Géolocalisation sur la carte : Ariège

(Voir situation sur carte : Ariège)
Vallée du Biros

Géolocalisation sur la carte : Pyrénées

(Voir situation sur carte : Pyrénées)
Vallée du Biros
Orientation nord-est
Longueur 17 km
Type
Écoulement Lez
Voie d'accès principale D 4

La vallée du Biros est une petite vallée des Pyrénées centrales située dans la région du Couserans, à l'ouest du département de l'Ariège. Jouxtant la frontière espagnole et le val d'Aran (communes de Canejan et Naut Aran), ce territoire montagnard essentiellement pastoral, puis minier du XIXe siècle jusqu'au milieu du XXe, profite aujourd'hui de la beauté de ses sites naturels pour s'orienter vers le tourisme de montagne.

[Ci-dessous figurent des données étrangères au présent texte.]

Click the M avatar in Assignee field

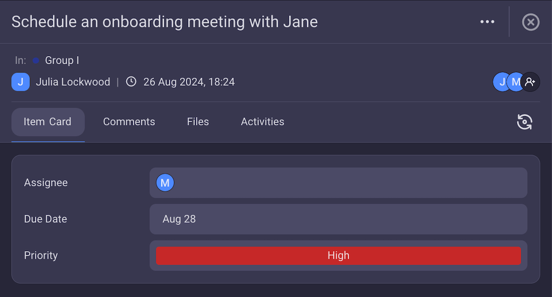165,183
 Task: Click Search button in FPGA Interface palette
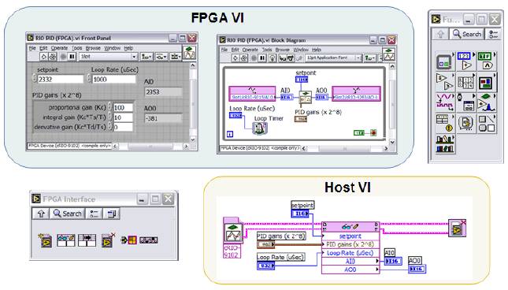coord(68,214)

Géographie[modifier | modifier le code]

Au sud-ouest de Castillon-en-Couserans, le Biros s’élève depuis l’altitude de 700 mètres, le long de la haute vallée du Lez vers le sud, vers l'ouest selon celle de l'Isard, un torrent qui prend sa source au pied du pic de Crabère vers l'étang d'Araing. Le plus haut sommet du Biros et également du Couserans, le pic de Maubermé, culmine à 2 880 mètres.

Des cinq villages du Biros, les deux plus importants, Sentein et Bonac-Irazein sont placés sur les rives du Lez. Les trois autres, Antras, Balacet et Uchentein sont posés sur les « soulanes[1] ».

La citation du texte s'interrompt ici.